Side-by-side comparison
| Genuine refund | Overpayment / fake-cheque scam | |
|---|---|---|
| Payment amount | Matches the agreed price exactly | Significantly exceeds the asking price with an explanation — 'my assistant made an error' |
| Refund request | No request to wire money back to the buyer | Buyer urgently asks you to wire the overpaid portion to a third party before the cheque clears |
| Payment instrument | Bank transfer, verified PayPal Goods & Services, or payment platform with clear confirmation | Cashier's cheque, money order, or PayPal Friends & Family payment that cannot be disputed |
| Cheque clearing time | Funds are genuinely available only after full bank verification | Bank shows funds as 'available' within days but reverses weeks later after discovering fraud |
| Buyer communication style | Asks reasonable questions about the item; willing to meet locally or use a standard platform | Asks few questions about the item; focused on payment logistics and the refund |
| Shipping instructions | Ships to a verifiable local address or picks up in person | Asks you to ship to a distant address before the payment dispute is resolved |
Common red flags
- Buyer sends a payment larger than the asking price
- Buyer asks you to wire the overpaid portion to a different person or account
- Payment is by cashier's cheque, money order, or PayPal Friends & Family
- Buyer is very eager and asks few questions about the item itself
- Buyer asks you to ship before you can verify funds have fully cleared
Verification steps
- Wait for your bank to fully confirm a cheque has cleared — not just shown as available balance — before shipping or refunding
- Call your bank directly using the number on their official website to confirm cheque validity
- Only accept payment methods that do not allow late reversal for goods-and-services sales: bank transfer from a verified account or a platform payment that shows confirmed completion
What not to do
- Do not wire a 'refund' before a cheque has fully and irrevocably cleared
- Do not accept cashier's cheques or money orders for online marketplace sales
- Do not ship the item until payment is confirmed as genuinely received
A safe response
Decline the overpayment, ask the buyer to send only the correct amount, and use a payment method that confirms cleared funds before you ship. If a cheque has already been deposited and a refund requested, pause and call your bank immediately.

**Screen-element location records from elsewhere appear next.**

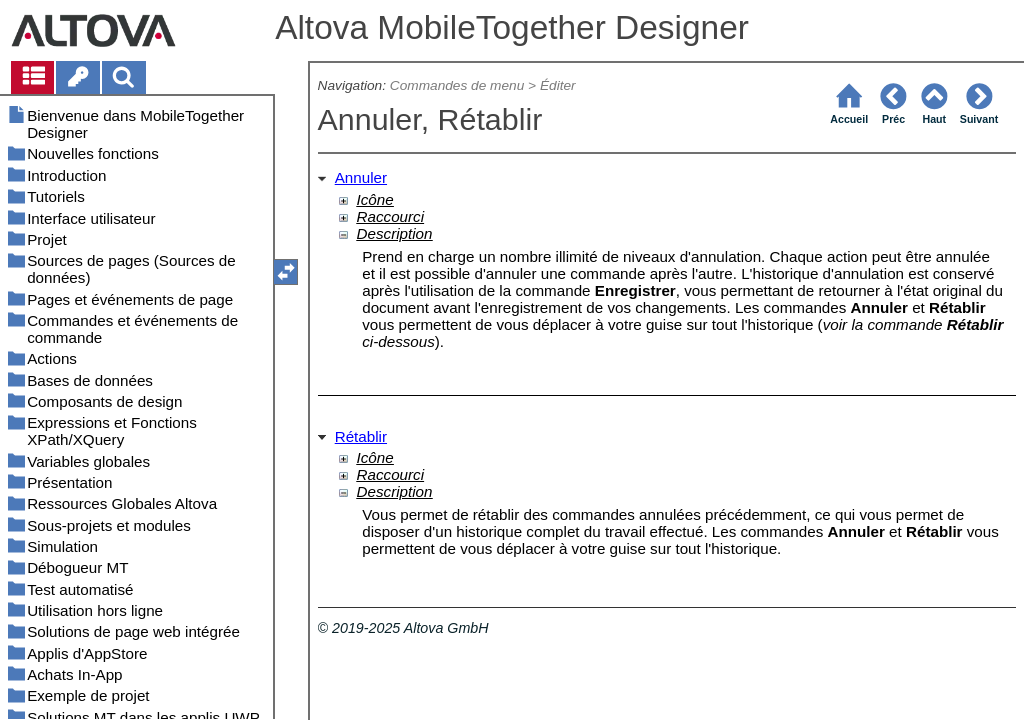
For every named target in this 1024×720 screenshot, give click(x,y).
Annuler (361, 177)
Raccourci (391, 216)
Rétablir (361, 436)
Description (395, 233)
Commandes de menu (457, 85)
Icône (375, 199)
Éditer (558, 85)
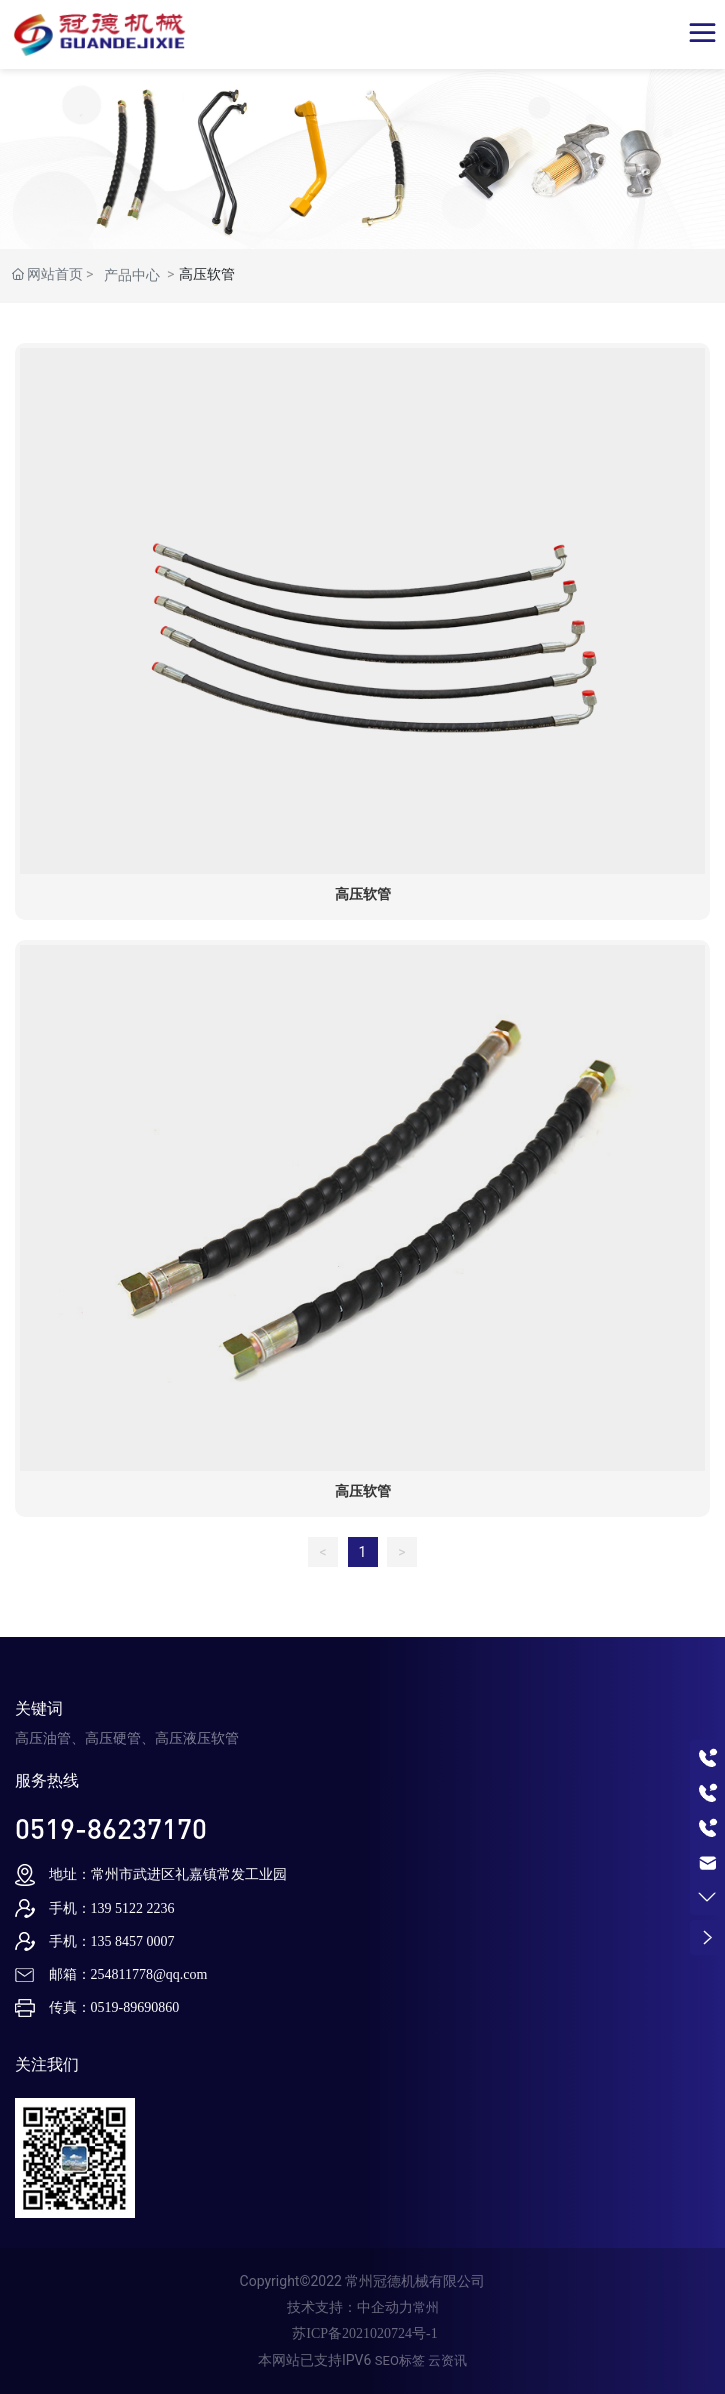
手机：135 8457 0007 (112, 1941)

Frequently asked questions
The bank showed the funds as available — isn't that proof they cleared?
No. Banks provisionally make cheque funds available before verification is complete. A fraudulent cheque can take two to three weeks to be returned, long after you have sent a refund.
Can this happen with PayPal?
Yes. Scammers use PayPal Friends & Family (which cannot be disputed as a goods sale) or stolen accounts that result in chargebacks later. Always use Goods & Services and meet the full price.